From instrumentalisation to partnership
The conclusion of the research is direct: sustainable PCVE in Kenya requires a shift from instrumentalisation to partnership. That means recognising women religious actors as actors in their own right, not as informal extensions of security systems. It also means creating space for their knowledge and experience to shape policy, rather than only asking them to implement it.
In practice, this includes:
- meaningful representation in national and county PCVE structures;
- clear roles in early warning, mediation, and prevention efforts;
- accessible and sustained funding for women-led initiatives;
- safeguards that clearly separate prevention work from intelligence-gathering and enforcement.

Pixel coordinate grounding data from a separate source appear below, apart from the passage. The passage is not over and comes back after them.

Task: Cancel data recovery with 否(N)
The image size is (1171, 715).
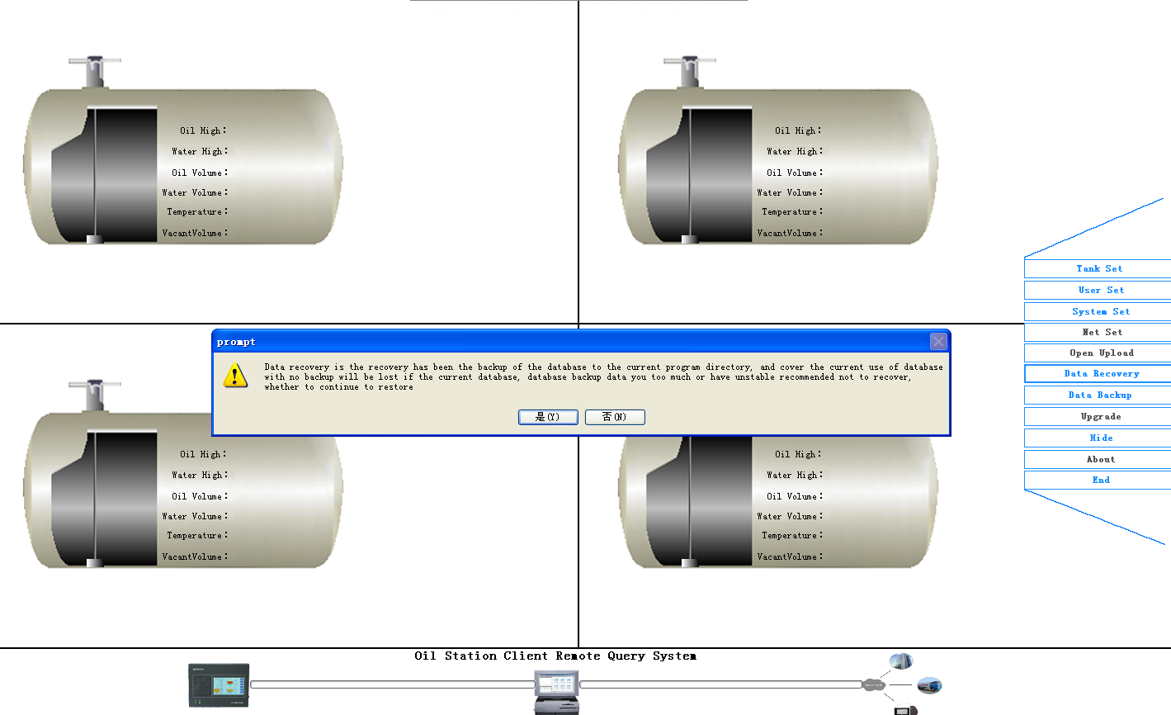Action: click(614, 417)
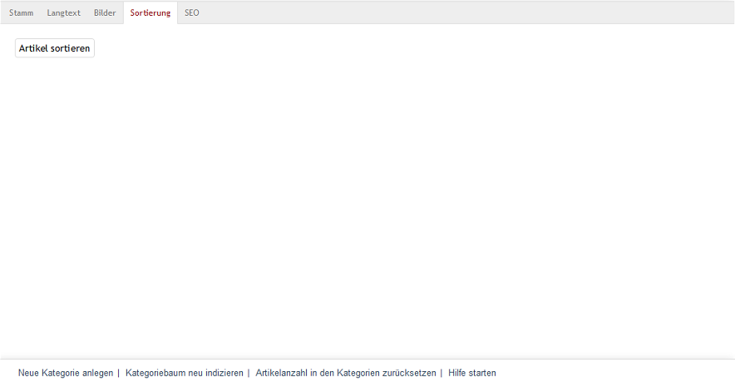Show master data via Stamm tab
Viewport: 735px width, 387px height.
[21, 13]
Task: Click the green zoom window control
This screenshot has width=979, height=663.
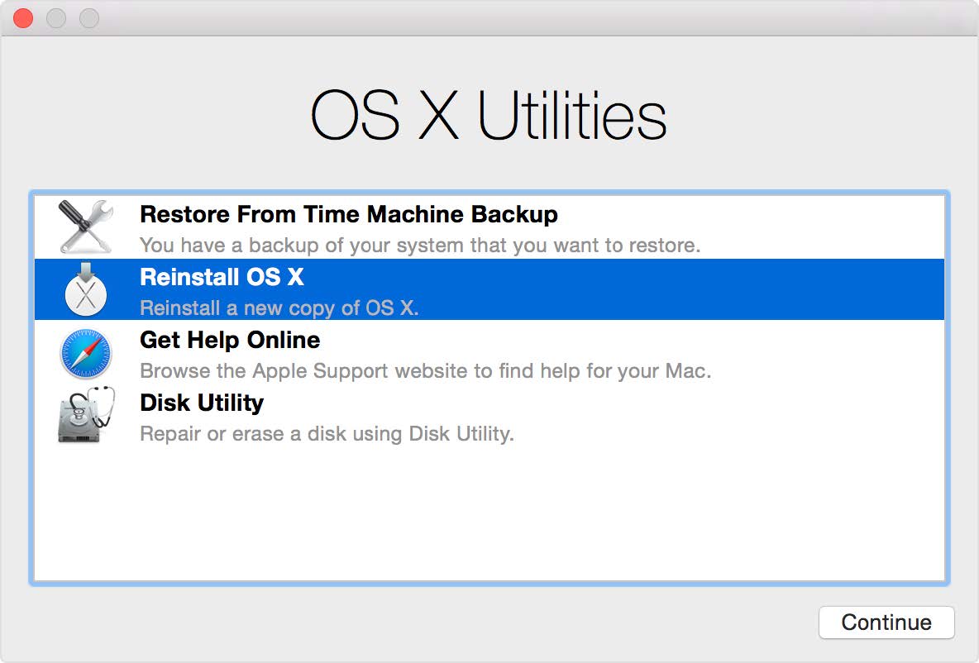Action: coord(86,17)

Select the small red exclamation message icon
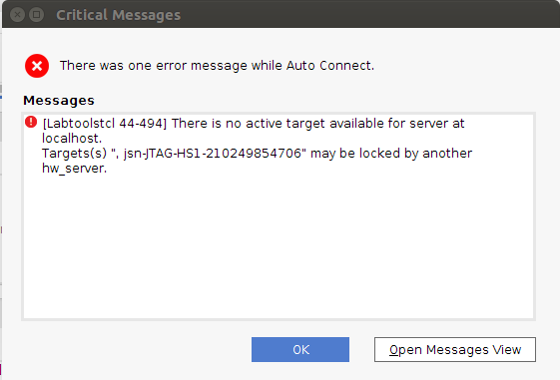[31, 122]
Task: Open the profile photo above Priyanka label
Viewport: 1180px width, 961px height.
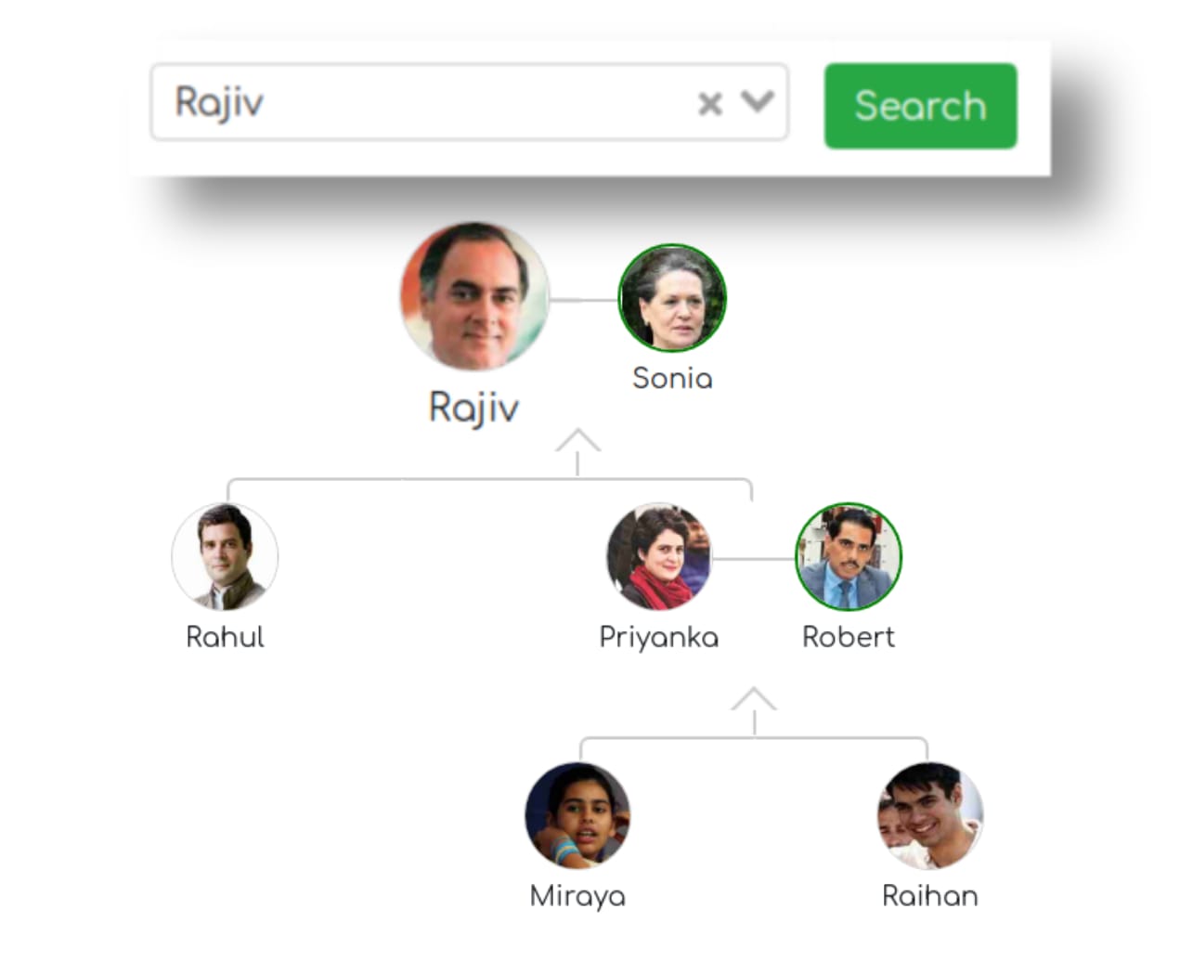Action: pyautogui.click(x=658, y=557)
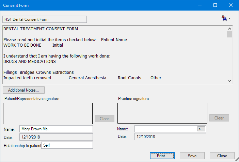Save the consent form
This screenshot has height=162, width=239.
coord(192,156)
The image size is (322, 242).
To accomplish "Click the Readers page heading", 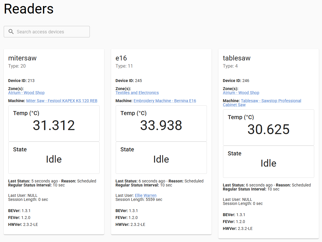I will tap(29, 9).
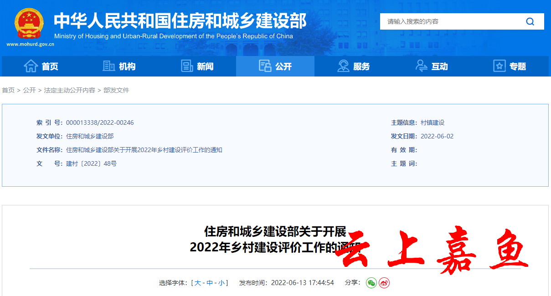Viewport: 551px width, 296px height.
Task: Click the headset icon for 服务
Action: (x=343, y=66)
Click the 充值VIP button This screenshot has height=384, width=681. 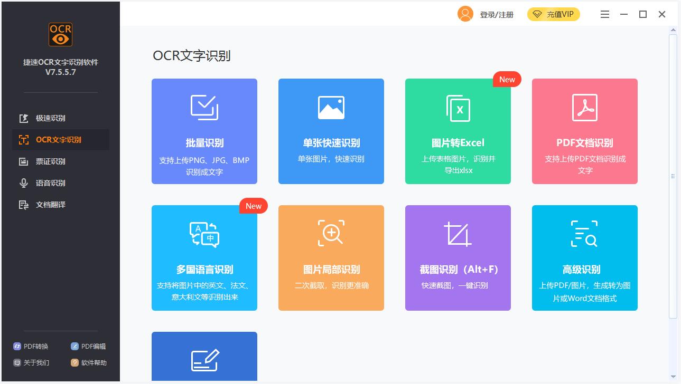pos(553,14)
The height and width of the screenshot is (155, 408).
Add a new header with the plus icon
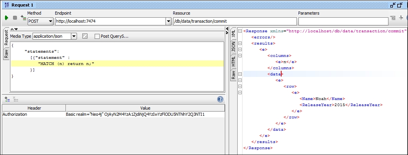coord(7,99)
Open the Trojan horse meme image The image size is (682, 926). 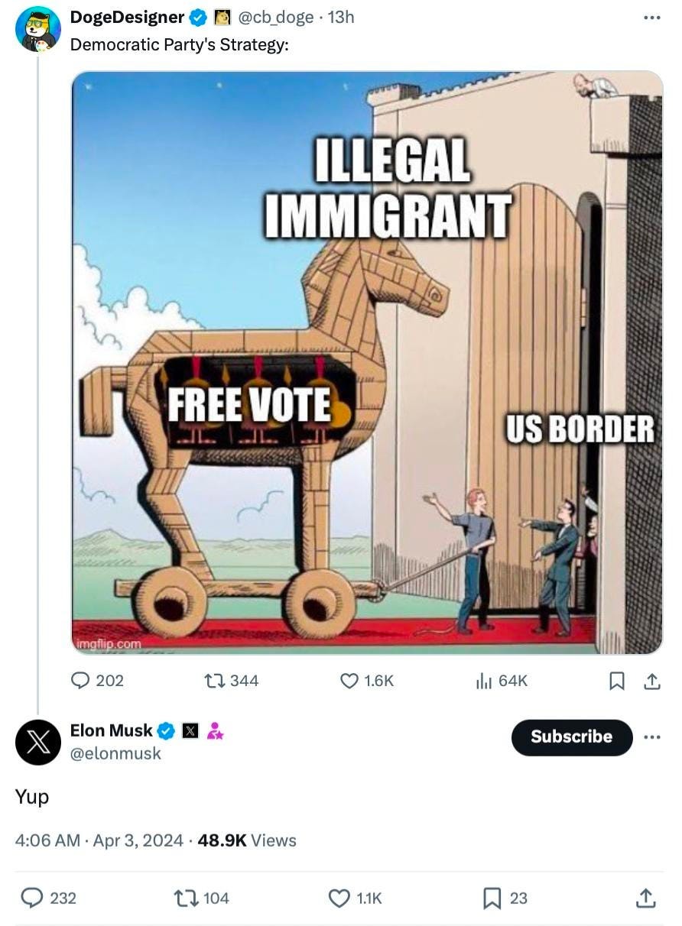(367, 363)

For donors and development partners, the message is similar. Supporting prevention means investing in long-term, locally led work, rather than short-term, externally defined interventions.
What needs to change
At its core, this research shows that prevention cannot be built only from the top down. It also has to grow from the places where people still speak openly, where changes are noticed early, and where trust has not yet broken down. In Kenya, women religious actors are already working in those spaces. The question is whether policy and funding structures are ready to connect to that reality.
These findings are grounded in research carried out in Kenya and in the experiences of women working on the frontlines of prevention and peacebuilding. Want to know more?
Download the full policy brief for the full findings and recommendations
This policy brief is part of JISRA’s broader effort to connect research and practice. It reflects a collaboration between local researchers, international academics, and community-based organisations, combining lived experience with academic analysis to better understand how prevention works in practice.